Exercise directions:
Retype, word for word, each line between the lines holding "January 2022 (18, 2043)" and "January 2025 (18, 1605)", inclusive, and leave the rest of the data alone.

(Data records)

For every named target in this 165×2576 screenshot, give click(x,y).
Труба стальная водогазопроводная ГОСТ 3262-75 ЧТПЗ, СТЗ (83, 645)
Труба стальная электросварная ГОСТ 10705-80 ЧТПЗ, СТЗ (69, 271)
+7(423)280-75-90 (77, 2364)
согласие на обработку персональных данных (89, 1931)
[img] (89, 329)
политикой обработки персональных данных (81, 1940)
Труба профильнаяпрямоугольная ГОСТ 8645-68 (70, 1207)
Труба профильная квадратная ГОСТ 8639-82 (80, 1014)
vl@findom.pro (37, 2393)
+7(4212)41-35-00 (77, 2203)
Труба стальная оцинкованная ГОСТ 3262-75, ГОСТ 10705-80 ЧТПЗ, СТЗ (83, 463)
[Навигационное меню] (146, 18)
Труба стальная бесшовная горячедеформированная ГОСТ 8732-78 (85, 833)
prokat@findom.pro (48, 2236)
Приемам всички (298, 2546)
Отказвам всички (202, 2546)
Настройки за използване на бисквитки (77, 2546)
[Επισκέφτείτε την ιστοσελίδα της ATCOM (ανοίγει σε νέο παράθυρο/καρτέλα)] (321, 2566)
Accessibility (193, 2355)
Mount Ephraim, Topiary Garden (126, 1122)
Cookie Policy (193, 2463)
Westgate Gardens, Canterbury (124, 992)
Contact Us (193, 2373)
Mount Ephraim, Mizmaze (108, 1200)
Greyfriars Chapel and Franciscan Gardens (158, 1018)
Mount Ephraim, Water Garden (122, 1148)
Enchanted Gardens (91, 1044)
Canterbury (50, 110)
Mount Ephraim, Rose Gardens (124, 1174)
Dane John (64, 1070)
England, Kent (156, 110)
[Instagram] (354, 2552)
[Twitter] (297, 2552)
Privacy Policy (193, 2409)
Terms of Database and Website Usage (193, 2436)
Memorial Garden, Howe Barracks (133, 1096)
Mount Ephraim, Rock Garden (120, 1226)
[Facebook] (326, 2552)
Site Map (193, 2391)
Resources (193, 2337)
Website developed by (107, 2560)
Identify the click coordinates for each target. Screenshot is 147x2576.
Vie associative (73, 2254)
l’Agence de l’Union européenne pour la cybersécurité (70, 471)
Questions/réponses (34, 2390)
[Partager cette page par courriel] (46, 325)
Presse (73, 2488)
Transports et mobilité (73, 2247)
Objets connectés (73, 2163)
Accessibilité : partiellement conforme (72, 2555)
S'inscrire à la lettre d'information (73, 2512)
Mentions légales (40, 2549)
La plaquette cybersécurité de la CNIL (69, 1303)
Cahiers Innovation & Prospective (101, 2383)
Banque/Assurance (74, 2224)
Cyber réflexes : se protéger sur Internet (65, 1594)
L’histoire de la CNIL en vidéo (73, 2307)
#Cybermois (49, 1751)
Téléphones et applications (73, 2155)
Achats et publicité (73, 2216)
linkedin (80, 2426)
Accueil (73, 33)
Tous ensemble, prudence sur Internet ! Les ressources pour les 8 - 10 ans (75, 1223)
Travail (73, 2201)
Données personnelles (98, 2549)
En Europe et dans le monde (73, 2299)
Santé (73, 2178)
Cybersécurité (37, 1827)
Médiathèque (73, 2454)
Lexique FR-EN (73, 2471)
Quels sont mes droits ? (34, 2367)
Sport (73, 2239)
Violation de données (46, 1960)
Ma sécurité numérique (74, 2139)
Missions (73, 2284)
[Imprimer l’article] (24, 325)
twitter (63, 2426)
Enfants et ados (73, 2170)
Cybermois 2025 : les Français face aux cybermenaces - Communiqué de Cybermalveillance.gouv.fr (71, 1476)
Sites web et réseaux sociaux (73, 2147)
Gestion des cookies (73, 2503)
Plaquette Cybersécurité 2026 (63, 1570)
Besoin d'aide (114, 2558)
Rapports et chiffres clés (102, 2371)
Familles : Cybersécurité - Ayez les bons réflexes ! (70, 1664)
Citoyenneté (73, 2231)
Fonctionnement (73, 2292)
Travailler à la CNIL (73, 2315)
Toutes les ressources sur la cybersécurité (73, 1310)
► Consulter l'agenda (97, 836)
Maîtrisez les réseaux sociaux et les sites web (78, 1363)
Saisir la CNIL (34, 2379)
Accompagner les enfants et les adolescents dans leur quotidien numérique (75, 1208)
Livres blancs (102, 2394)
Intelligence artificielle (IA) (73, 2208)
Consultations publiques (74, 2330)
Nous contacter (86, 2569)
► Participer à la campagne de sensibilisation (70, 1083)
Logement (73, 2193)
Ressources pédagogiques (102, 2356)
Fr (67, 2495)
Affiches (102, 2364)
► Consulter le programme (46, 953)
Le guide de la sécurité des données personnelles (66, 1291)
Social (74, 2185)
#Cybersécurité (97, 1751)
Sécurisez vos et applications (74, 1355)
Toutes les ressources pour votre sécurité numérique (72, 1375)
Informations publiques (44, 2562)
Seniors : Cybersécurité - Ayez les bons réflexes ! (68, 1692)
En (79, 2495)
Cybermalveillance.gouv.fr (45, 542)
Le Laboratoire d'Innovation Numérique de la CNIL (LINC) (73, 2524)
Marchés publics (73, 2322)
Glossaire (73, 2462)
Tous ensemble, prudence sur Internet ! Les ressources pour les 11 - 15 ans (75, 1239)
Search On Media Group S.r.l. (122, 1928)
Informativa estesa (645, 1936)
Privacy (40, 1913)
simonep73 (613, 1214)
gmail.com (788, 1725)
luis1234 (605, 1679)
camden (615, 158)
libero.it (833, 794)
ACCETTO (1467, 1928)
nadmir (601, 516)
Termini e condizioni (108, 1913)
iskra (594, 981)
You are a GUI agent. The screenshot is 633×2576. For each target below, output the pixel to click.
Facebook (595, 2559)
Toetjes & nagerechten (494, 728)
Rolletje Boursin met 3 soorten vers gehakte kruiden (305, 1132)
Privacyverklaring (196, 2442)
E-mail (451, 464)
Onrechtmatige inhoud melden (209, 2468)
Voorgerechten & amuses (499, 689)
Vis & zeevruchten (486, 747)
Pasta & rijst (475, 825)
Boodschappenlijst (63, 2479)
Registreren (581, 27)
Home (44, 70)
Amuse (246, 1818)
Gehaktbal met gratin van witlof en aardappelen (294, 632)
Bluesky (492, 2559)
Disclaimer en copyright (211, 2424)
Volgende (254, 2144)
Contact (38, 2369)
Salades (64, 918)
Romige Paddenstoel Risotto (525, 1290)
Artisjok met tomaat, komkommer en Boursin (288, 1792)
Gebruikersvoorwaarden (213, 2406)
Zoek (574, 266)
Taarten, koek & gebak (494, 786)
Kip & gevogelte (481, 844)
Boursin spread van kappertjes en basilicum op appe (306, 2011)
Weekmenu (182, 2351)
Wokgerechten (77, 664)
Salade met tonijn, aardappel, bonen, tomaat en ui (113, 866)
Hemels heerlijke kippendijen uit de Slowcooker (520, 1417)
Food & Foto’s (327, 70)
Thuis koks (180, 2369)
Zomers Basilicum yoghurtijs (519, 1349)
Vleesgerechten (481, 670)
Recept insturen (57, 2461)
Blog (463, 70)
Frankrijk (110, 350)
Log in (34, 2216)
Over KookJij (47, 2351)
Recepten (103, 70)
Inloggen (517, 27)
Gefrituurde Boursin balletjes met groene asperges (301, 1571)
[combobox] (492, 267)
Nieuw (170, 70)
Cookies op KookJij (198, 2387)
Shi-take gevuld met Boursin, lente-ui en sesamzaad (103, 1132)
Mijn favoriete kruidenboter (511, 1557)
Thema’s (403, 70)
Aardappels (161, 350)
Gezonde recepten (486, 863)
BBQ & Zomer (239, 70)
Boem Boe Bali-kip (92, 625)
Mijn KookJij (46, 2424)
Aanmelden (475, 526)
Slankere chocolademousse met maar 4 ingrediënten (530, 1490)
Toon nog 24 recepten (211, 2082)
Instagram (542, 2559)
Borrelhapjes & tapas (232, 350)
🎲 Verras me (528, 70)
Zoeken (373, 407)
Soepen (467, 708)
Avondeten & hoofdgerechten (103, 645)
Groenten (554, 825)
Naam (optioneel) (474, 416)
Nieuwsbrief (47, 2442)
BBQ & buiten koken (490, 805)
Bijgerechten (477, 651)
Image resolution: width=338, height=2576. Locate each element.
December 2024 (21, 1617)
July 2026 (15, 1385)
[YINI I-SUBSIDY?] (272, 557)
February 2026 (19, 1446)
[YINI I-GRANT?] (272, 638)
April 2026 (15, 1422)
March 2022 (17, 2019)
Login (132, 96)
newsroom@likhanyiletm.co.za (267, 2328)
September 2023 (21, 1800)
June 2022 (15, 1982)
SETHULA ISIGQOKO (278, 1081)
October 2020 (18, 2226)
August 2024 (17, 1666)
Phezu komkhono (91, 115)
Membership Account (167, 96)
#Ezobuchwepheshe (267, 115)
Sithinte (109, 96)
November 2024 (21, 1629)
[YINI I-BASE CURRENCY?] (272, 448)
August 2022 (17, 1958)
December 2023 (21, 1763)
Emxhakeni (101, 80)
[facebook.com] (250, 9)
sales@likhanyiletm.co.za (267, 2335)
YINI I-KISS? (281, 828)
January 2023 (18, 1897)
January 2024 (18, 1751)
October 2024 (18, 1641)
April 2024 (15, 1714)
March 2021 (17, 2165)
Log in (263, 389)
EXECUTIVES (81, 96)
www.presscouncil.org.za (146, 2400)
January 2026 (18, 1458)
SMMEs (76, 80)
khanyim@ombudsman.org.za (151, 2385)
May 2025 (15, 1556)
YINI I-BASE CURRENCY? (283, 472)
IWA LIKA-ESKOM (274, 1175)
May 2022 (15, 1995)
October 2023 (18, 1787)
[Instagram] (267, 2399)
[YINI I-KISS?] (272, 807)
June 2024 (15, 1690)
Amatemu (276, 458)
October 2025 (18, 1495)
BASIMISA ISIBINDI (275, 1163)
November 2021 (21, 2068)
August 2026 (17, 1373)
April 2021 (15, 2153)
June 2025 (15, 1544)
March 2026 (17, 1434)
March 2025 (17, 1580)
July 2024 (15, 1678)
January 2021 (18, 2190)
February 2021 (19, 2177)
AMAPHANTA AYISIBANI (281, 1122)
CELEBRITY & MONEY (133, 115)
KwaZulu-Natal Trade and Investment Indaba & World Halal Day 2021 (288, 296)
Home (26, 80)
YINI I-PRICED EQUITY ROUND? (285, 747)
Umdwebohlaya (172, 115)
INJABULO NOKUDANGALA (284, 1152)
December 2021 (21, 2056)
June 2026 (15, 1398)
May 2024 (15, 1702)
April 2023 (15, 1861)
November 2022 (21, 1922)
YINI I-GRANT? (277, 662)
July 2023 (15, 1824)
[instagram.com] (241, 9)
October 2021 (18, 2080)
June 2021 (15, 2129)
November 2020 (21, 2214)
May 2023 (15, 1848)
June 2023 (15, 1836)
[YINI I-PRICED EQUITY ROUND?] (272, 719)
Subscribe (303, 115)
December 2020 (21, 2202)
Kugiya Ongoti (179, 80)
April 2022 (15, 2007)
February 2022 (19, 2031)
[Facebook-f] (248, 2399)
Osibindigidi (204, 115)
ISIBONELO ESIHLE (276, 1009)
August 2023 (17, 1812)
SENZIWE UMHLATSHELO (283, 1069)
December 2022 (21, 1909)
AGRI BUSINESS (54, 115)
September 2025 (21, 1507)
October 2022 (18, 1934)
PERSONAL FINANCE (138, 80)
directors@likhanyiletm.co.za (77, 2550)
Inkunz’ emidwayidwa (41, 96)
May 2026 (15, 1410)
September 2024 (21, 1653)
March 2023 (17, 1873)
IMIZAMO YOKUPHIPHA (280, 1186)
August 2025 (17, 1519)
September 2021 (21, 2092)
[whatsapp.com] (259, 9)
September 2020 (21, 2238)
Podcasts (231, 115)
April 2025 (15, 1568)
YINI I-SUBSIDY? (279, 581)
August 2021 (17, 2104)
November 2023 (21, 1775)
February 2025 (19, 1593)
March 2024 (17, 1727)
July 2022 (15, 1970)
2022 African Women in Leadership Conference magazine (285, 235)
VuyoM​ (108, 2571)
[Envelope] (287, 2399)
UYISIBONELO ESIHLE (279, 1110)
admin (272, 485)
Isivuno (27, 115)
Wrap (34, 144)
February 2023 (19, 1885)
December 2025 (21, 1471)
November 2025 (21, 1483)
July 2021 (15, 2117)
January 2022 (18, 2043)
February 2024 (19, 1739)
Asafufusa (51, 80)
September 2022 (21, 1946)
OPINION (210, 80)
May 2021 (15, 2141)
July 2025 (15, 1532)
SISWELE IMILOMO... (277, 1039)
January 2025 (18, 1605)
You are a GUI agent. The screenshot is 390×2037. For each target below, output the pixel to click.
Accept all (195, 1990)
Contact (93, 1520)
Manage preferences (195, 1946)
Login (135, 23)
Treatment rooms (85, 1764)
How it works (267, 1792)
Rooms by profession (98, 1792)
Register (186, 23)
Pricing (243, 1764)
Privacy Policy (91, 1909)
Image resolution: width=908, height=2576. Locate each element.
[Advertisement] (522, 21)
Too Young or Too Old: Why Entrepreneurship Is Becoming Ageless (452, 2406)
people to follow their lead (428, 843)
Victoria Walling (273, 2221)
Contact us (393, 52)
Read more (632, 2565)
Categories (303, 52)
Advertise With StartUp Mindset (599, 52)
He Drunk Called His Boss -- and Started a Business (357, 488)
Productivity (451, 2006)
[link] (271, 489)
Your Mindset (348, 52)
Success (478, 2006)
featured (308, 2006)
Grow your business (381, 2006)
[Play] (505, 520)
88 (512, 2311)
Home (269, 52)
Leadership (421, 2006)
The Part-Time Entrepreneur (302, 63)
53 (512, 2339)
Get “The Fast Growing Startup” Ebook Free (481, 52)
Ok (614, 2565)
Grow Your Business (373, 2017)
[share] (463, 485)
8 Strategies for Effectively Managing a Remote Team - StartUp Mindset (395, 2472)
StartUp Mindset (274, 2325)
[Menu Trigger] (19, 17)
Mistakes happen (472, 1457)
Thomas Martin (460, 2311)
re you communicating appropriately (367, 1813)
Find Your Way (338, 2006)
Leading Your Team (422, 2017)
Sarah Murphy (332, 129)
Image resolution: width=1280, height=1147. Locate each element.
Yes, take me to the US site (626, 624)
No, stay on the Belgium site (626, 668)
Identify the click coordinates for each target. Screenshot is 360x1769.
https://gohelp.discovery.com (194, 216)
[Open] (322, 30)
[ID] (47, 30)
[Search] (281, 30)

Worked solution:
January 2022 (18, 2043)
February 2024 (19, 1739)
Asafufusa (51, 80)
September 2022 (21, 1946)
OPINION (210, 80)
May 2021 (15, 2141)
July 2025 (15, 1532)
SISWELE IMILOMO... (277, 1039)
January 2025 (18, 1605)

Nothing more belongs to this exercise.